The study was able to report the high levels of F⁻ ranging from (2.3 ± 0.1) to (4.5 ± 0.2) mg/L within the study area. The instrument analysis (FTIR and SEM) of the prepared adsorbent (BC) shows no significant change with respect to various calcination temperatures and residence times. However, these parameters affect the surface area of the BC samples. The study presents lower temperature and residence time (350 °C, 1 h) as the optimum charring conditions for the preparation of BC for F⁻ adsorption. Furthermore, an increase in DOC in the treated water after adsorption process was reported. This represents one of the limitations of BC application prepared at low calcination temperature. According to the adsorption results, the high removal efficiency range from (72.5 ± 1.4)% to (80.3 ± 0.6)% of the BC was adduced to the presence of Ca²⁺ and Mg²⁺ in raw water samples. Also, the study revealed that the presence of competitor anions such as Cl⁻, SO₄²⁻, PO₄³⁻, NO₃⁻, and NO₂⁻ has no effect on F⁻ removal on BC. On the other hand, it was observed that Cl⁻, SO₄²⁻, and K⁺ release from BC in the aqueous solution both in raw samples and deionized water.
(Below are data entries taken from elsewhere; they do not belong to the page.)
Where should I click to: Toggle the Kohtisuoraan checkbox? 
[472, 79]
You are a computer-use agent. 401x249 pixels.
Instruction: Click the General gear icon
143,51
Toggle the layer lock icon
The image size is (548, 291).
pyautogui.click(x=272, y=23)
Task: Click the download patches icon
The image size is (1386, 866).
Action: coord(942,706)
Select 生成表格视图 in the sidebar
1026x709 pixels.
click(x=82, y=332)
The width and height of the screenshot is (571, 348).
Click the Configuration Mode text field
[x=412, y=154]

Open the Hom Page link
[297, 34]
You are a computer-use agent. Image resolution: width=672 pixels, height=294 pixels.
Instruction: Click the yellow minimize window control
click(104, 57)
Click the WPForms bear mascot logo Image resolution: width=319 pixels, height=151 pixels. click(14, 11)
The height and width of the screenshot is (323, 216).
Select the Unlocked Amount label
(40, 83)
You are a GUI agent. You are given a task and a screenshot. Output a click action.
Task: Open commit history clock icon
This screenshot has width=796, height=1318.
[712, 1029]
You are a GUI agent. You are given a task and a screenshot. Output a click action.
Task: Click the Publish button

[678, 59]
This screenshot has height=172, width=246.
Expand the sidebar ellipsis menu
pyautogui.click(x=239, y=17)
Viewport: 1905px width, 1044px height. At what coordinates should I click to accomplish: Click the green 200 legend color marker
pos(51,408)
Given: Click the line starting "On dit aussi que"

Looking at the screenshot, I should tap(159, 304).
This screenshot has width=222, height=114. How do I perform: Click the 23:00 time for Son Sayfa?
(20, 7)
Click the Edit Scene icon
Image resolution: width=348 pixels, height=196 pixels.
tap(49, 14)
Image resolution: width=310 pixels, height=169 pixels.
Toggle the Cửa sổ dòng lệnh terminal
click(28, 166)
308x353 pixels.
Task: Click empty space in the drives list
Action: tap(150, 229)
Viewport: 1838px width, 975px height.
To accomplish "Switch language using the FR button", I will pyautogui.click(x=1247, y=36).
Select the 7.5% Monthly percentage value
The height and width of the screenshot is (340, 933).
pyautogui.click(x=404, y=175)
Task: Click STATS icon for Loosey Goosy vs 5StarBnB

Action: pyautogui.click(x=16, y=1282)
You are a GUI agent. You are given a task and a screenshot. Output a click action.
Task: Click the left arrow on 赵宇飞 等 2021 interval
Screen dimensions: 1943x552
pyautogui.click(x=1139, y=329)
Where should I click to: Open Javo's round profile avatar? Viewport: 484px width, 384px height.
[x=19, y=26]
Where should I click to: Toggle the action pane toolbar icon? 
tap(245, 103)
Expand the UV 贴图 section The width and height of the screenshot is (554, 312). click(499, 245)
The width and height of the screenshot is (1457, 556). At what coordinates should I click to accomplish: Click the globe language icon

This was the result of dissolution of those ions from BC samples independent of the solution pH (acidic or alkaline). However, Na⁺ release was due to cation exchange with Ca²⁺ adsorbed on the BC surface. Also, the release of PO₄²⁻ and SO₄²⁻ from BC has no effect on the adsorption of F⁻ under acidic solution (pH= 5.32). Overall, the BC shows good efficiency for the removal of F⁻ in raw water below the limit set by WHO standards. However, the adsorbent contributes to an increase in of amount of DOC. Thus, this limitation needs to be addressed before large-scale industrial application. It is therefore necessary to perform a pretreatment of the prepared material to remove any organic matter before applying it for defluoridation. Furthermore, the study further recommends the studies on the removal of nitrate significantly present in the raw water via bio coagulation or the filtration process for the availability of clean portable water with parameters within the limits set by the WHO.